(Stored data entries)
------

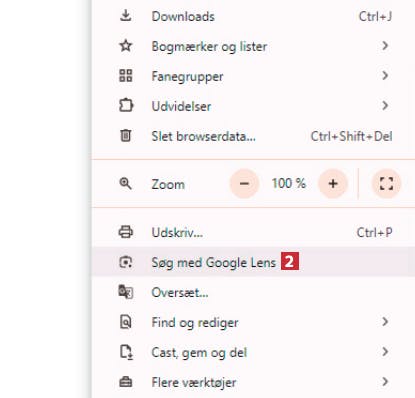Click the Flere værktøjer toolbox icon

126,382
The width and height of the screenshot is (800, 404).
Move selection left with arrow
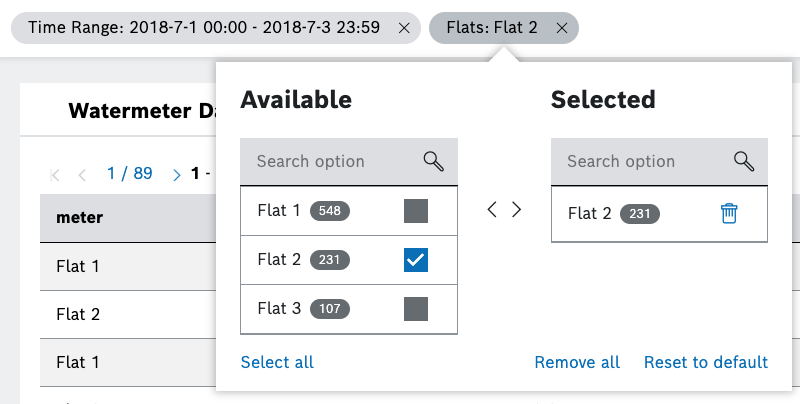pyautogui.click(x=491, y=210)
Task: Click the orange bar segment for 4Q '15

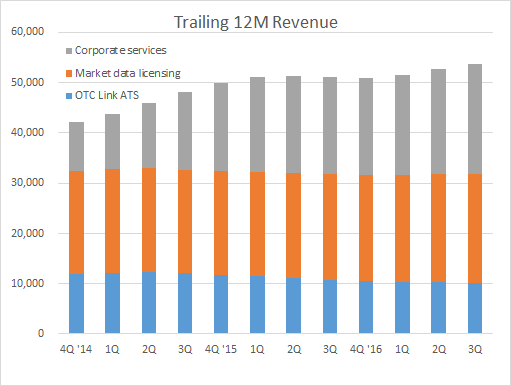Action: [x=221, y=223]
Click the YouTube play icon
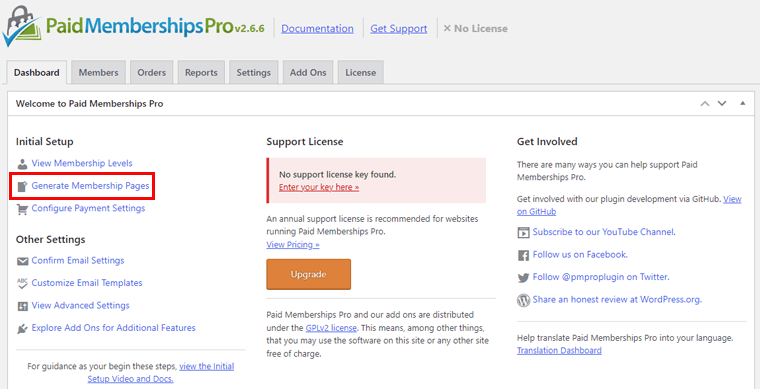 coord(523,232)
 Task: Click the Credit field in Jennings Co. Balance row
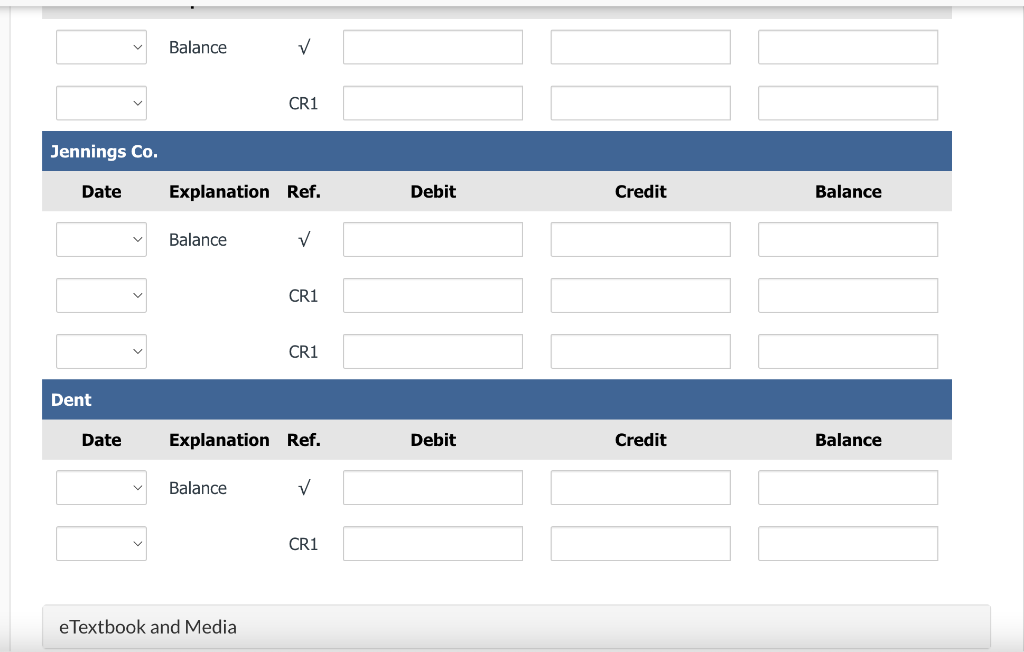point(640,239)

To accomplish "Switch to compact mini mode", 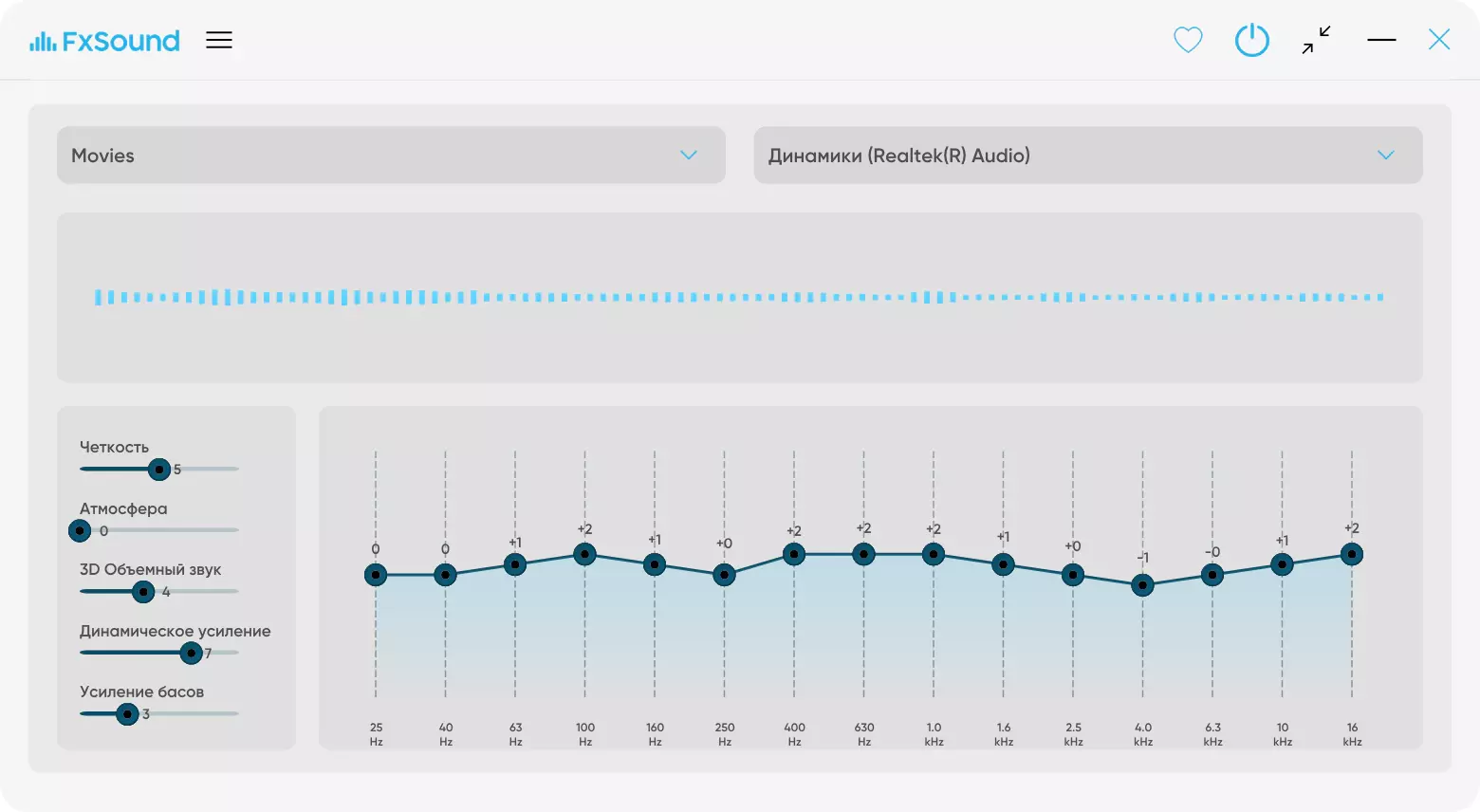I will click(1316, 40).
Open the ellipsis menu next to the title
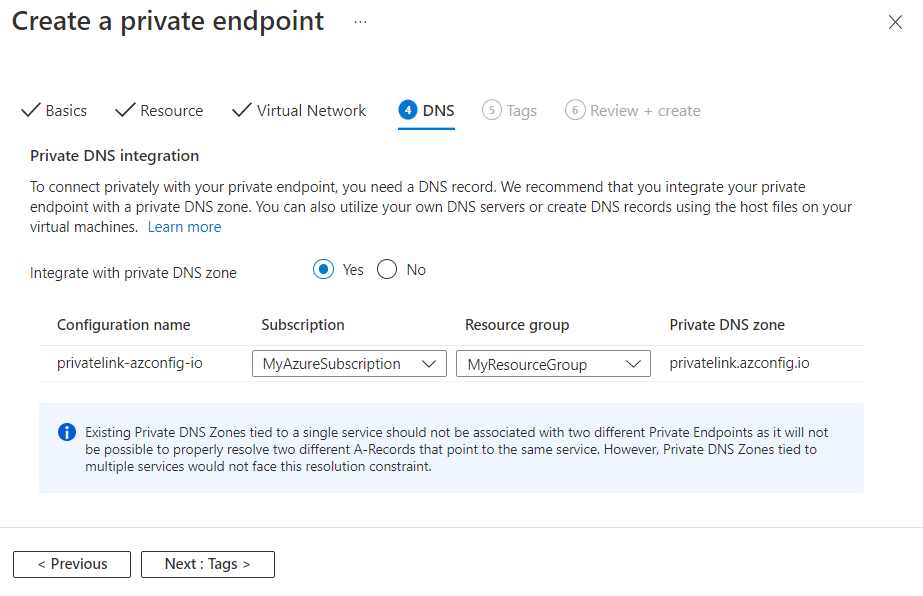 tap(359, 21)
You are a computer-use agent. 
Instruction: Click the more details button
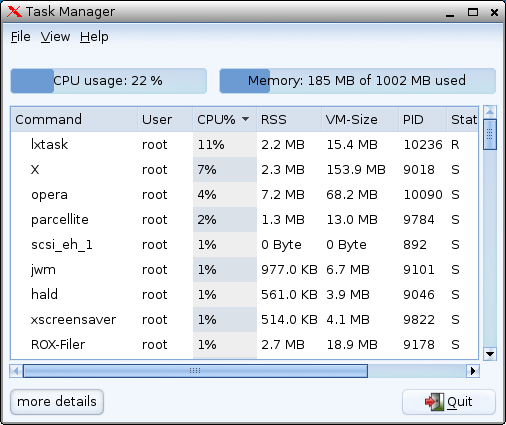click(x=57, y=402)
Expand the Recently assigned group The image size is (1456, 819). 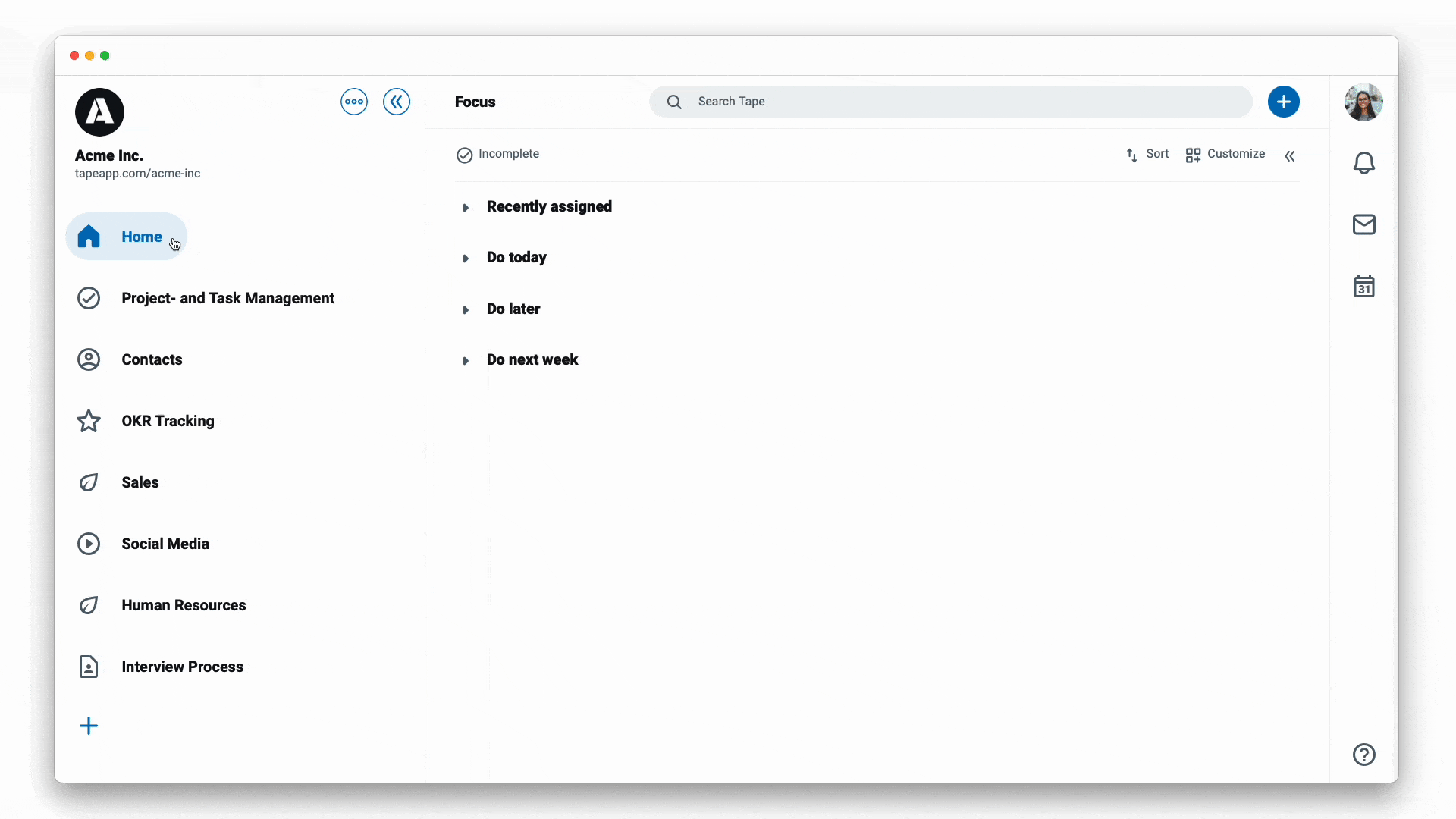tap(467, 206)
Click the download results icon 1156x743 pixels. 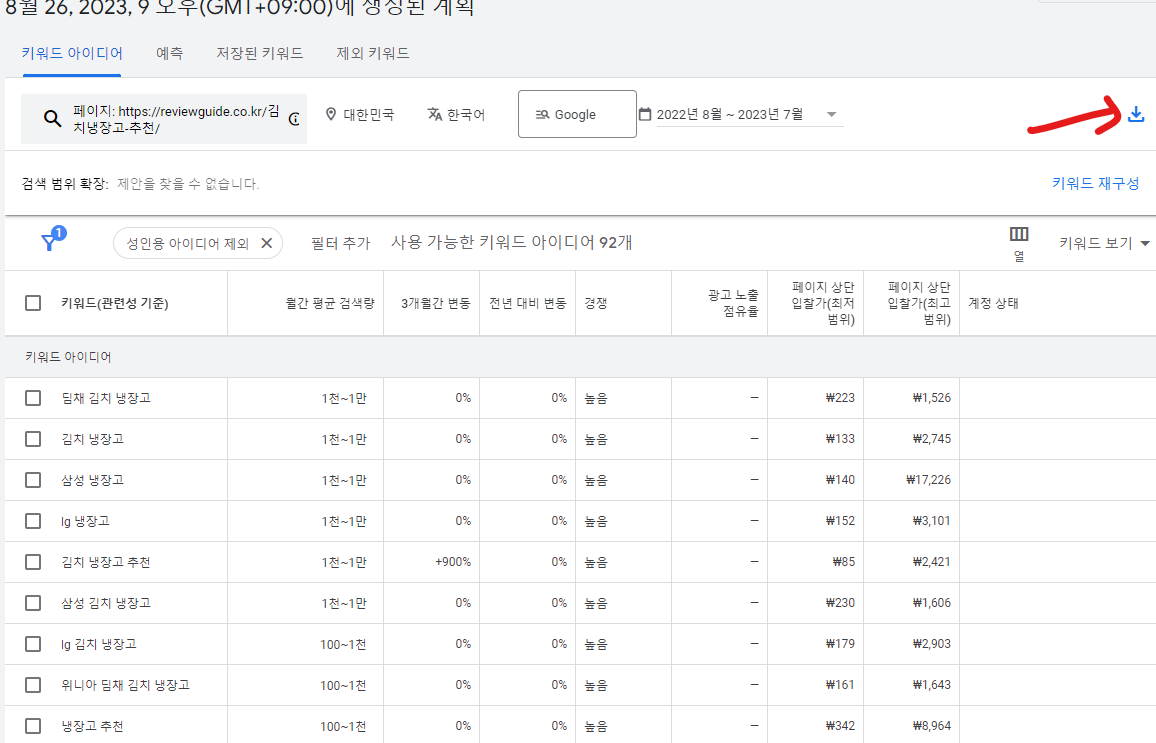1136,114
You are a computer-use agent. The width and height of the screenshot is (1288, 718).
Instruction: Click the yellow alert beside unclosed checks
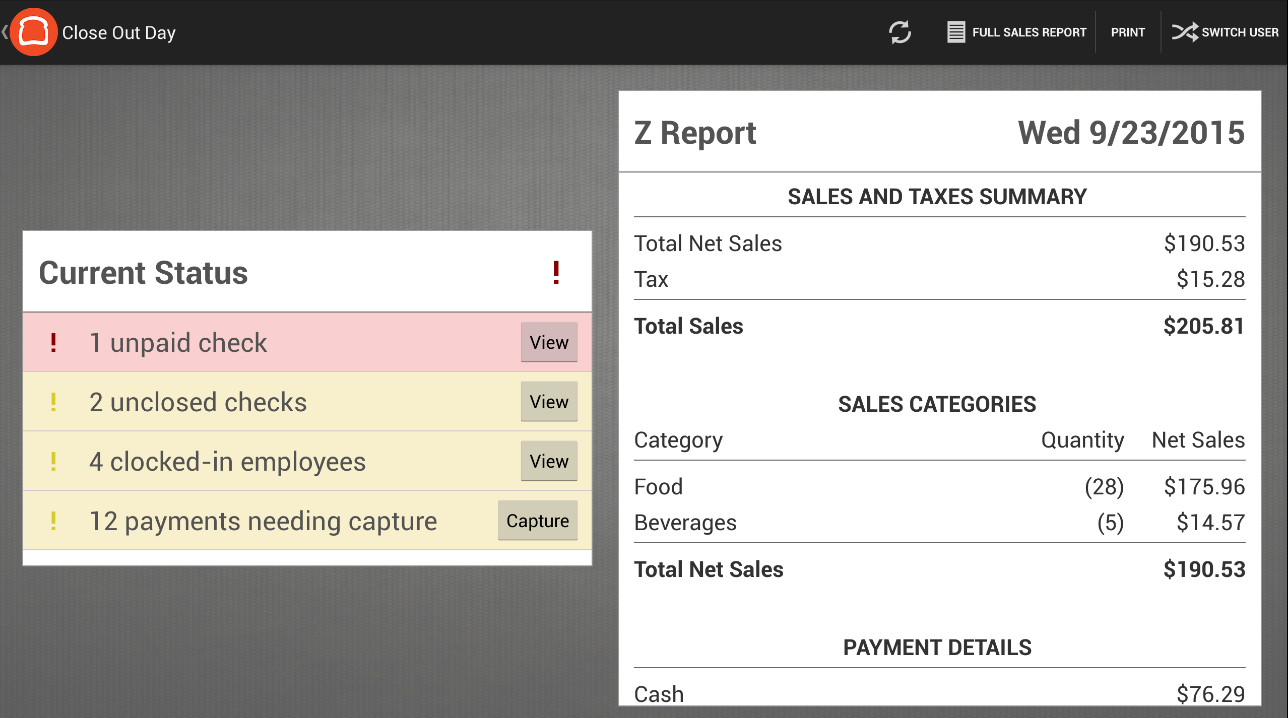52,401
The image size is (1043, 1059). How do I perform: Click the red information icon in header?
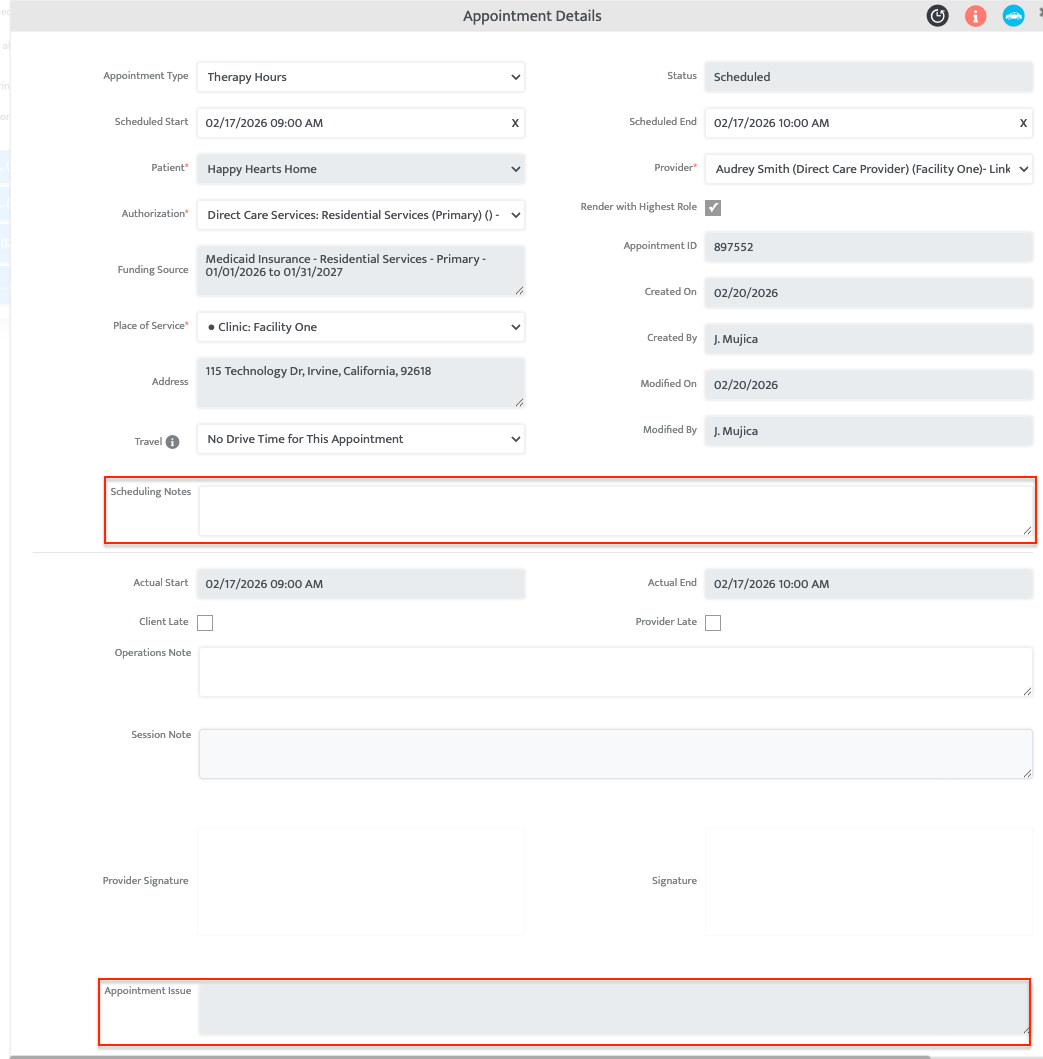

------

• _AIM OF THE TASK_: Show every line in the entries where the string "width" occurs.

• _YOUR RESPONSE_:
The width and height of the screenshot is (800, 404).
You are a computer-use agent. The width and height of the screenshot is (1288, 718).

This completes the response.